- Elaine Peck (Dorothy Johnson) and boyfriend Jim Parker (Edd Byrnes)
- Directed by: Arthur Dreifuss
- Written by: Richard Baer
- Produced by: Sam Katzman
- Starring: Mark Damon Dorothy Johnson Luana Anders Edd Byrnes
- Cinematography: Fred Jackman, Jr.
- Edited by: Saul A. Goodkind
- Production company: Columbia Pictures
- Release dates: July 1958 (United States); August 16, 1958 (Los Angeles);
- Running time: 74 minutes
- Country: US
- Language: English

= Life Begins at 17 =

1958 film

Life Begins at 17 is a 1958 American drama film starring Dorothy Johnson, Mark Damon, Edd Byrnes and Luana Anders.

==Plot==
Carol Peck, a 17-year-old from Indiana, has an older sister, Elaine, who is a beauty queen. Carol wins a local pageant, to the delight of her parents Virginia and Harry and her dependable, mild-mannered boyfriend, Jim.

A smug, prep-school boy, Russ Lippincott, openly declares during the beauty contest his intention to date the winner. Elaine is intrigued, but declines. Russ is determined to make a conquest, so he uses her little sister Carol, pretending to be interested in her instead. Elaine wins the title of Miss Indianapolis, then takes up with Russ, insisting he tell Carol the truth.
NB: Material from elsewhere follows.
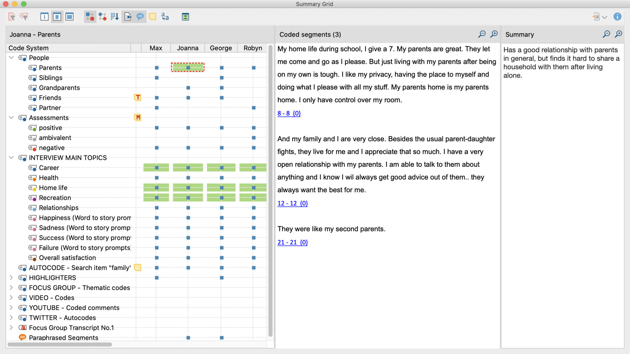
Task: Toggle the code matrix display icon
Action: 90,17
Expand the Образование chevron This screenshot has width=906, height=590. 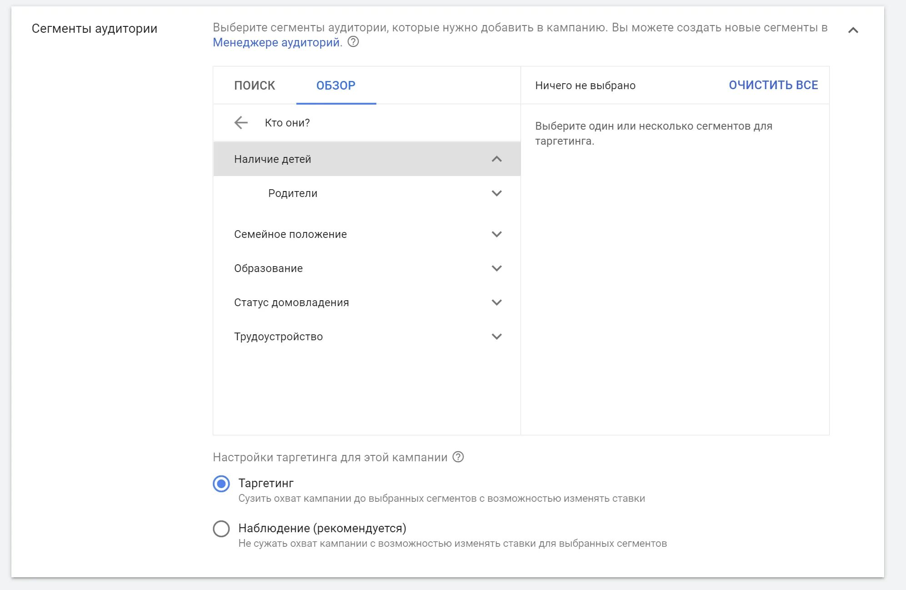coord(496,268)
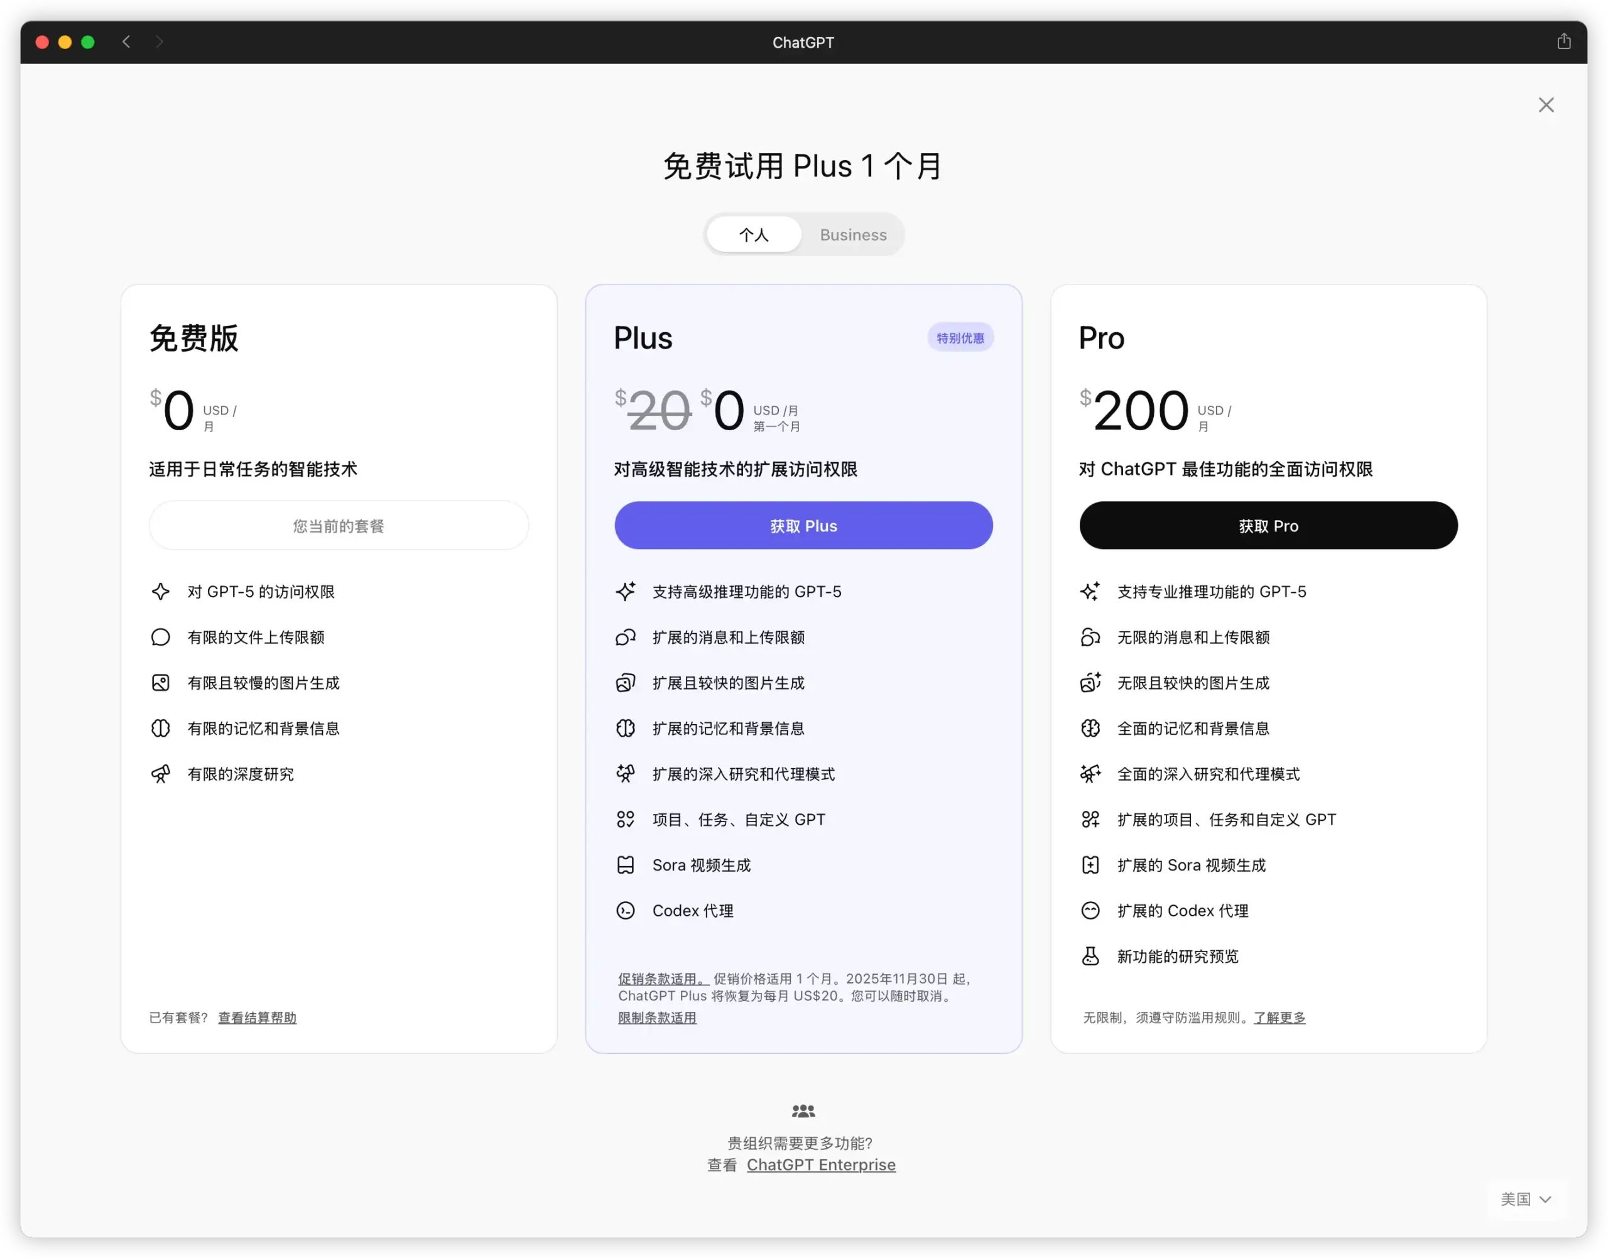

A misunderstanding leads to a false assumption that Russ and Carol have been intimate, compounded by a broken-hearted Carol claiming she is pregnant. Russ is threatened with expulsion from school and possible arrest for sex with a minor. When she confesses her lie, Carol wins newfound respect from Russ, who becomes genuinely interested in her while Elaine returns to Jim.

==Cast==
- Dorothy Johnson as Elaine Peck
- Mark Damon as Russ Lippincott
- Edd Byrnes as Jim Parker
- Luana Anders as Carol Peck
- Ann Doran as Virginia Peck
- Hugh Sanders as Harry Peck

==Production==
It was known as The Teenage Story during production.